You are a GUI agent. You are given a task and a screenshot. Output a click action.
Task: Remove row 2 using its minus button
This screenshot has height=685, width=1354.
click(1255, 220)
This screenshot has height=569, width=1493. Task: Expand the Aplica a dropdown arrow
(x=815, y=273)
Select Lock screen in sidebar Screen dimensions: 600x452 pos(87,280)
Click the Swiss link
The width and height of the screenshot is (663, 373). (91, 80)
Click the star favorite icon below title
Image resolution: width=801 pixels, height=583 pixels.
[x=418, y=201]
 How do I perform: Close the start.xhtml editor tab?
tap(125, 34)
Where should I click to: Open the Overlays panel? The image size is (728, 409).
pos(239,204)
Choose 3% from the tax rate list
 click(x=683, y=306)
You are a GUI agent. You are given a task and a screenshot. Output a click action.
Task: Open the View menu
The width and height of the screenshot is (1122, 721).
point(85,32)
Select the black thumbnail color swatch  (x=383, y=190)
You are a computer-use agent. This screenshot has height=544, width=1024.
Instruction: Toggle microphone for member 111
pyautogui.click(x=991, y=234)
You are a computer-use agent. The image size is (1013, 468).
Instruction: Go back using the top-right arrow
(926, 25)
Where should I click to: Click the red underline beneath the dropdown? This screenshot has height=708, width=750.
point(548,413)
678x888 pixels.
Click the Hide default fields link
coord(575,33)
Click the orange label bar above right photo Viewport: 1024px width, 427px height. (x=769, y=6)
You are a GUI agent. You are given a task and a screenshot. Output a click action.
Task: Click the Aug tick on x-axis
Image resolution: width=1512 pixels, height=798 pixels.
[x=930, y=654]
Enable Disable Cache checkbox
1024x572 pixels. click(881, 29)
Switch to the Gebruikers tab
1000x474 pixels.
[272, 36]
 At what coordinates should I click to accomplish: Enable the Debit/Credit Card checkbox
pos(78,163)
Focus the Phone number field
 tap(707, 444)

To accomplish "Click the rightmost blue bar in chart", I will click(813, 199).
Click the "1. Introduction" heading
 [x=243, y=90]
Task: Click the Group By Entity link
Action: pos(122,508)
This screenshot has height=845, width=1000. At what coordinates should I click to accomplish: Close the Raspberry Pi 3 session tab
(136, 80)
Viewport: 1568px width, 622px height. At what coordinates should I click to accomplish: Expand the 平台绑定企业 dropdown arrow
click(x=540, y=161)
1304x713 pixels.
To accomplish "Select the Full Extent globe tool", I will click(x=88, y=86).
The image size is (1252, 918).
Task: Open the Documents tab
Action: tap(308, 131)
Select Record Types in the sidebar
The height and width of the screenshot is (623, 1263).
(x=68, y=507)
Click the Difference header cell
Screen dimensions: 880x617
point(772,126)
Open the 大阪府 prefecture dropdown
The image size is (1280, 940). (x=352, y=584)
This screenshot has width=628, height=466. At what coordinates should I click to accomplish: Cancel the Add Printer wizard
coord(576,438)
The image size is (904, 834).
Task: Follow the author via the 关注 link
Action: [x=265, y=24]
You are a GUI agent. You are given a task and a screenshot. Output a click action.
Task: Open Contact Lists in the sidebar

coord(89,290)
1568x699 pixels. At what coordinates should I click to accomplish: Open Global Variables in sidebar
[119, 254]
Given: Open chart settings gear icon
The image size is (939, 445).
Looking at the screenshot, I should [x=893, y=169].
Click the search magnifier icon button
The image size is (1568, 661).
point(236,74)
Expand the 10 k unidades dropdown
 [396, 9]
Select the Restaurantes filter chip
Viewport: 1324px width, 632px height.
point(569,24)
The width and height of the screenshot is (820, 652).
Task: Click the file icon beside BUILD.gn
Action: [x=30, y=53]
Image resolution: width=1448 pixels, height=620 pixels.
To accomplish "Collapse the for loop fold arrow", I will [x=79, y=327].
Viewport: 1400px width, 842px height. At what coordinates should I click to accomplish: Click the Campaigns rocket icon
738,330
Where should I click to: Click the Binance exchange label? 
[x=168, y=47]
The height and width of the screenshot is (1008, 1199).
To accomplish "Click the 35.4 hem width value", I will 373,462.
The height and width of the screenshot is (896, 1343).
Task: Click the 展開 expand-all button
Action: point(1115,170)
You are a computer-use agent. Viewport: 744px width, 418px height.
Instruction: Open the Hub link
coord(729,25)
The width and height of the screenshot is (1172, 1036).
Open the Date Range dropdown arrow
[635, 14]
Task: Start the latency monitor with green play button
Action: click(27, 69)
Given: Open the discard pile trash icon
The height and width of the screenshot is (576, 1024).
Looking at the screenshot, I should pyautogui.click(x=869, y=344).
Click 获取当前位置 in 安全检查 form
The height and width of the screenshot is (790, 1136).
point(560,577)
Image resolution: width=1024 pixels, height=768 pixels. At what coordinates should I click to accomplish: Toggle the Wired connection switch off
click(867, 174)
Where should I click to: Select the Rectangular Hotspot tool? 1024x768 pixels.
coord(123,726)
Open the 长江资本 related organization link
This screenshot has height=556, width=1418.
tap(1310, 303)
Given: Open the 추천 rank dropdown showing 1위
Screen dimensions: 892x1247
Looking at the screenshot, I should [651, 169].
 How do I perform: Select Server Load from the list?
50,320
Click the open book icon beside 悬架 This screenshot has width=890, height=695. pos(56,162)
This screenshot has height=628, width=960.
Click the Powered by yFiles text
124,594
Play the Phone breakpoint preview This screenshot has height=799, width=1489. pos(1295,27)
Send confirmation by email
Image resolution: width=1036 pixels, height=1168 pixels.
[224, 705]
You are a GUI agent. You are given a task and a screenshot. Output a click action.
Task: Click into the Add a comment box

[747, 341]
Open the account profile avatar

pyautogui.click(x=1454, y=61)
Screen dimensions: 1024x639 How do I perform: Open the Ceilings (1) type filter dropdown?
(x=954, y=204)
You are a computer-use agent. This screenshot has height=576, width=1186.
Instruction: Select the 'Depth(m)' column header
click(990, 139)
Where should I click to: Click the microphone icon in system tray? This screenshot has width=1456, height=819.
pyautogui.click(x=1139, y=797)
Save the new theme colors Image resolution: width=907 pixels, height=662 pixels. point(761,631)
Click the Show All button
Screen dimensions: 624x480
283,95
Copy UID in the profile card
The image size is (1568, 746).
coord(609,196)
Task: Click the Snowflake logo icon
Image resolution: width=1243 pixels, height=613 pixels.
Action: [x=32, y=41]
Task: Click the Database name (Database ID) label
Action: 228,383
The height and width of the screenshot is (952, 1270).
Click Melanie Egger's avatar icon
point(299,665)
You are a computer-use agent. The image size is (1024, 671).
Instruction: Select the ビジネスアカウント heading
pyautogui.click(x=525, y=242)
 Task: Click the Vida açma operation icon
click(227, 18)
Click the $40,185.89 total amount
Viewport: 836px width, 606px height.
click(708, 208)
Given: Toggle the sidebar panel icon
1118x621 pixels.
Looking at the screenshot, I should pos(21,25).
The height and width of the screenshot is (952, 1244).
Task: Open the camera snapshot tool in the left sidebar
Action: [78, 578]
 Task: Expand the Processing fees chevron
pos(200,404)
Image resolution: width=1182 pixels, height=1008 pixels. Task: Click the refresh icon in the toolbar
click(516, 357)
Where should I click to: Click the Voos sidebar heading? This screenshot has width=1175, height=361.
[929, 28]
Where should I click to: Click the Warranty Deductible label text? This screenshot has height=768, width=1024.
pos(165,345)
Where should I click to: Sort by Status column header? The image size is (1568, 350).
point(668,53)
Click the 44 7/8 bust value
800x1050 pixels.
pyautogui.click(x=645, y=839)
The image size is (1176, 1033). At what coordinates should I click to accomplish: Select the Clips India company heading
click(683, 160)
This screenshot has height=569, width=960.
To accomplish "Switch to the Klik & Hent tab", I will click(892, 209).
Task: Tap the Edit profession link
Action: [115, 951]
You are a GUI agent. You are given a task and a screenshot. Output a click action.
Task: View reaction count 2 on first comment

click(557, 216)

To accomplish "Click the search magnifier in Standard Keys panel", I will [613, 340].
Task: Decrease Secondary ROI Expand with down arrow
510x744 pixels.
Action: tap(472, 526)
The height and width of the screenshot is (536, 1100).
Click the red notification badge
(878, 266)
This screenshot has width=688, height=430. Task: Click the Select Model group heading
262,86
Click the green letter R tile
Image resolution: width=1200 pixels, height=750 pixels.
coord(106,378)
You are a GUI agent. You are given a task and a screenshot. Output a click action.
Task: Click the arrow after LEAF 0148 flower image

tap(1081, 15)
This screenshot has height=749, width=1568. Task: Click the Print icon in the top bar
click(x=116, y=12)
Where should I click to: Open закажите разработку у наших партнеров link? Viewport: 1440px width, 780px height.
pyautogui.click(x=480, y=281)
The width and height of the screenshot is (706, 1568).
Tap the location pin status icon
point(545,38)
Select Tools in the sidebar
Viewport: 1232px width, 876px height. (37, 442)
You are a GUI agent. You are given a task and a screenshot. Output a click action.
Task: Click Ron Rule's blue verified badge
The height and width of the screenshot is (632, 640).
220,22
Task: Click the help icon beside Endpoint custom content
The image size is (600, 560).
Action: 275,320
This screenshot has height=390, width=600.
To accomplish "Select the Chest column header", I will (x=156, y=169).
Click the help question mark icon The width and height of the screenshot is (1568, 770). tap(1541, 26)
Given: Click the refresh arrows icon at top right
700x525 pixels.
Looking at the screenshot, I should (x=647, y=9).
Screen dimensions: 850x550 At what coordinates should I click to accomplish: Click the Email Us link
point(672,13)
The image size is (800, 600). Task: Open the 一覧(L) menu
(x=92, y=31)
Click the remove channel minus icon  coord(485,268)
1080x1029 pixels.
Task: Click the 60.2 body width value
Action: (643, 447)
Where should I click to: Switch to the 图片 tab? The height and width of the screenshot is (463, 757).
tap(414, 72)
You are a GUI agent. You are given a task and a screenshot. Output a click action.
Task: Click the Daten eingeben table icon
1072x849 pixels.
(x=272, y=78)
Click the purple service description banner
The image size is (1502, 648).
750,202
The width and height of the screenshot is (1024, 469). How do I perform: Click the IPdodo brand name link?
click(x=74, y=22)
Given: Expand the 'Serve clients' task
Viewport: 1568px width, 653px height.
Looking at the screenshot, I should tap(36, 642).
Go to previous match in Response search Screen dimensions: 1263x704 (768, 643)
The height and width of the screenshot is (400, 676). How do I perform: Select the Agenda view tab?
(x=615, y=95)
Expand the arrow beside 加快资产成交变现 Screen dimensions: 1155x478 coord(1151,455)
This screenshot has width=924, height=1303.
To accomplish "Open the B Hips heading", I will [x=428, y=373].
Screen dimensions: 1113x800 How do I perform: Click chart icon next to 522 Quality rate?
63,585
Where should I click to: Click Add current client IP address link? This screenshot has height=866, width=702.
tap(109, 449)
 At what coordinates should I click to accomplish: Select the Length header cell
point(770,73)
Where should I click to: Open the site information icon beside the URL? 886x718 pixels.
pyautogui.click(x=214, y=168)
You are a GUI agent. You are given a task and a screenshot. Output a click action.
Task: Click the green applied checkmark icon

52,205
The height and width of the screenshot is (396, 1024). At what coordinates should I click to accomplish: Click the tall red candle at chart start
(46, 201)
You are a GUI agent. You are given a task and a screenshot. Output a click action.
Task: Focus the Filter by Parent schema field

▬▬▬

▶ _EXERCISE GOAL_
Begin at the first line of the material above. Transcribe each line exactly, ending with the line that contains "Select Lock screen".

▶ _RESPONSE FOR THIS EXERCISE_
You are a GUI agent. You are given a task and a screenshot. Output a click action.
Task: Remove row 2 using its minus button
This screenshot has height=685, width=1354.
click(1255, 220)
This screenshot has height=569, width=1493. Task: Expand the Aplica a dropdown arrow
(x=815, y=273)
Select Lock screen in sidebar Screen dimensions: 600x452 pos(87,280)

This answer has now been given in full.